Homework 2: Process the ETS Corpus
This homework carries a total of 80 points.
This is a fairly big homework, so I am staggering submission into three stages.
Goal 1 and part of Goal 2 are due on 1/31 (Fri).
By 2/3 (Mon), complete all tasks except for statistical tests and conclusions.
On 2/5 (Wed), a complete work is due.
See the "Submission" section at the bottom for details.
For this homework, we will explore and process the ETS Corpus of Non-Native Written English, using Python’s numpy and pandas libraries we recently learned.
Dataset
- The corpus was published by the LDC (Linguistic Data Consortium). I have acquired license on behalf of all Pitt faculty and students. I am distributing the data through the privately held “Licensed-Datasets” repo of our class GitHub organization.
- If you haven’t already, clone the repo as your local repository. There’s no need to fork.
- You should keep the data files in its original directory location and its original form. Don’t move or copy them into your working directory! Instead, in your JNB, use the relative path (
'../../Licensed-Datasets/ETSxyz') or absolute path reference ('/Users/narae/Data_Science/xyz') to the data files.
Repo, files and folders
- From HW2 and on, submission will be done via your own personal, private GitHub repository.
- Reason: when a repo originates from our GitHub class org (like “HW1-Repo” did), its forks are visible to everyone in the org, meaning all classmates.
- As an example, take a look at Na-Rae the fake student’s homework submission repo. The visibility is currently set to “public” so you all can see, but other than that you should keep to the structure:
- Name the repo
DS4Ling-Homework
- Should have
README.md
- Should have
.gitignore, which you can simply copy over from this repo or our “Class-Exercise-Repo”
- Your homework files don’t have to have your name in the file name (since this is YOUR repo)
- Do NOT move or copy the ETS corpus data into this repo (see above).
- Keep the repo private.
- Invite me and Riley as collaborators.
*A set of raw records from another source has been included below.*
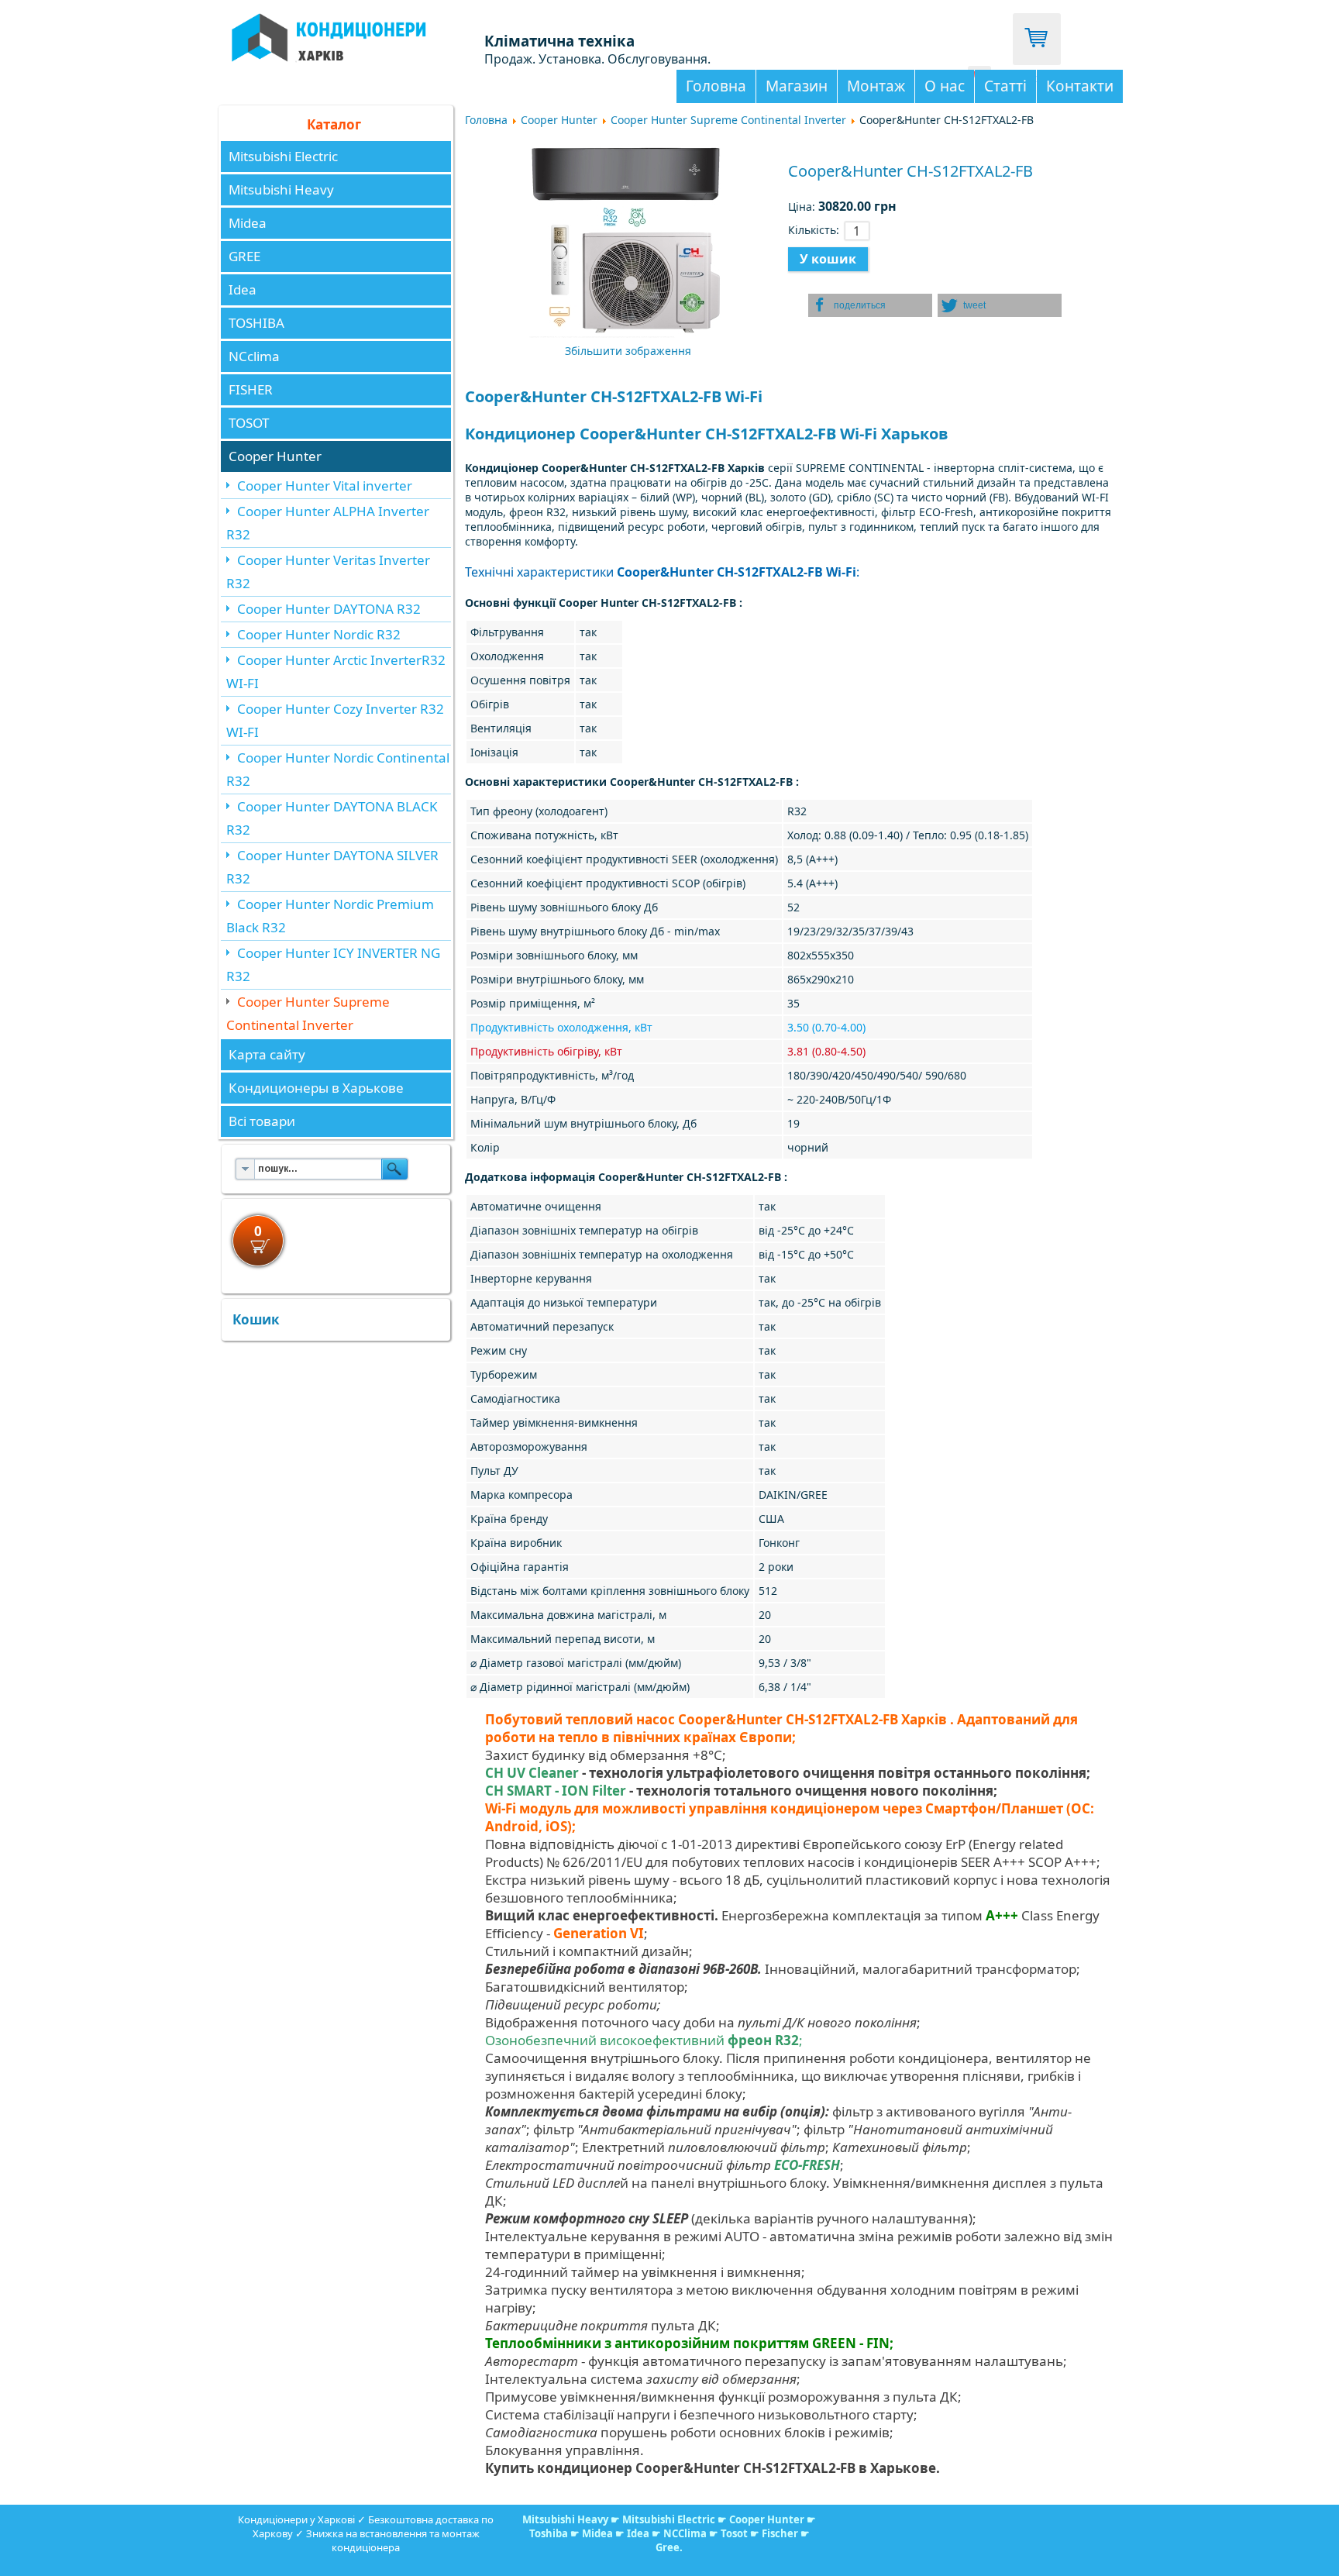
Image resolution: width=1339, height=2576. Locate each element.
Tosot (735, 2533)
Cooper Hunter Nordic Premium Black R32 (330, 915)
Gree (668, 2547)
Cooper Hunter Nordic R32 (319, 634)
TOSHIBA (256, 323)
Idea (242, 289)
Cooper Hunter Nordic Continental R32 (337, 769)
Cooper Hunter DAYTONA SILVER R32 (332, 866)
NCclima (254, 356)
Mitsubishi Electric (283, 156)
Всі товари (262, 1121)
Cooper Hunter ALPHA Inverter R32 (327, 522)
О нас (944, 86)
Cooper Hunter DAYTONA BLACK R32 (332, 818)
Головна (716, 86)
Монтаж (876, 86)
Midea (248, 223)
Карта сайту (267, 1054)
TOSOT (249, 423)
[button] (870, 305)
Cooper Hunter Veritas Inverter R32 (328, 571)
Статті (1005, 86)
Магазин (797, 86)
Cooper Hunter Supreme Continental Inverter (308, 1013)
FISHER (251, 389)
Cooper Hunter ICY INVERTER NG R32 (333, 964)
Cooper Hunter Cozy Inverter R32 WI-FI (335, 720)
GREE (244, 256)
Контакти (1080, 86)
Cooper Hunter (275, 456)
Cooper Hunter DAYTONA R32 (329, 609)
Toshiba (548, 2533)
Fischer (780, 2533)
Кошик (256, 1319)
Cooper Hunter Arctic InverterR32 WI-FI (336, 671)
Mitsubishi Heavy (281, 189)
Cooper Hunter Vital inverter (324, 485)
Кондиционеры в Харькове (316, 1088)
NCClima (685, 2533)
Go to “Settings –> Collaborators –> Manage access”.
Goals
The first goal of this work is Basic Data Processing, which involves processing of CSV files and text files. You should build two DataFrame objects: essay_df and prompt_df.
Building essay_df (see screenshot):
- Start with
index.csv and build a DataFramed named essay_df. Specifics:
- Rename
'Language' column name to 'L1', which is a more specific terminology.
- Likewise, change
'Score Level' to 'Score'. Single-word column names are more handy. (Why?)
- Augment the
essay_df DataFrame with an additional column named 'Partition' with three appropriate values: ‘TS’ for testing, ‘TR’ for training, and ‘DV’ for development.
- This information you can get from the three additional CSV files, which split the data into thee partitions: training, testing, and development sets.
- There are different ways to approach this. After reading in the three partition CSVs as their own DataFrames, you’ll need to find a way to concatenate and merge them with
essay_df. Alternatively, you can create a dictionary that pairs each file name with its partition label, then use the .map() function.
- Create a new column called
'Text', which stores the string value of each essay content. You will need to find a way to read in each essay text stored as individual files.
- There are so many essay files – How to deal with them? You might find
glob.glob() useful: how-to doc here.
- As you work on EDA and linguistic analysis, you may create additional columns to hold new data points. I’ll leave these up to you. Initially, the DataFrame should look like the screenshot above.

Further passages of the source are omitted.